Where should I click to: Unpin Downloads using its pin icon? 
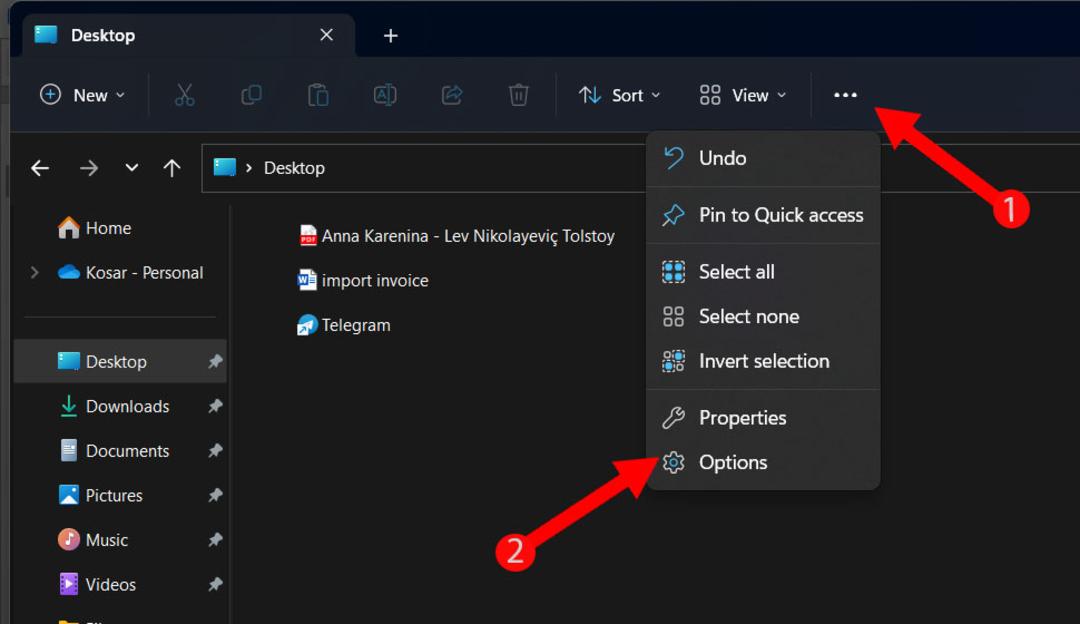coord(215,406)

...

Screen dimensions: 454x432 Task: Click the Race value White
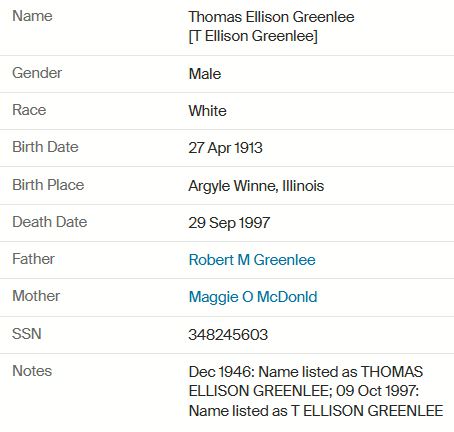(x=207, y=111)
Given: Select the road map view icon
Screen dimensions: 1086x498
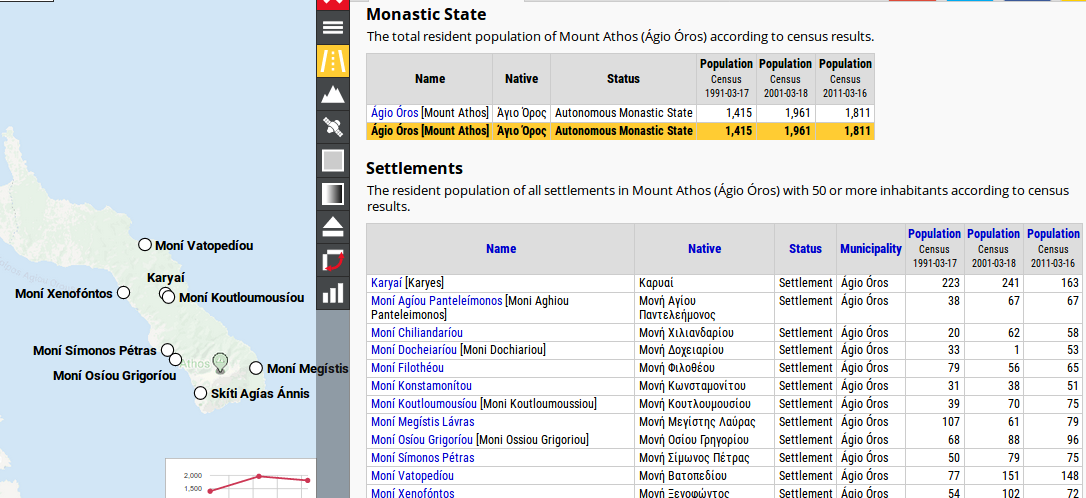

» Task to carry out: Return only the part above that opens with the line containing "Screen dimensions: 454x432" and closes with the line containing "Screen dimensions: 1086x498", exactly and with both ends, skipping the pictures.

» Answer below:
Screen dimensions: 454x432 Task: Click the Race value White
(x=207, y=111)
Given: Select the road map view icon
Screen dimensions: 1086x498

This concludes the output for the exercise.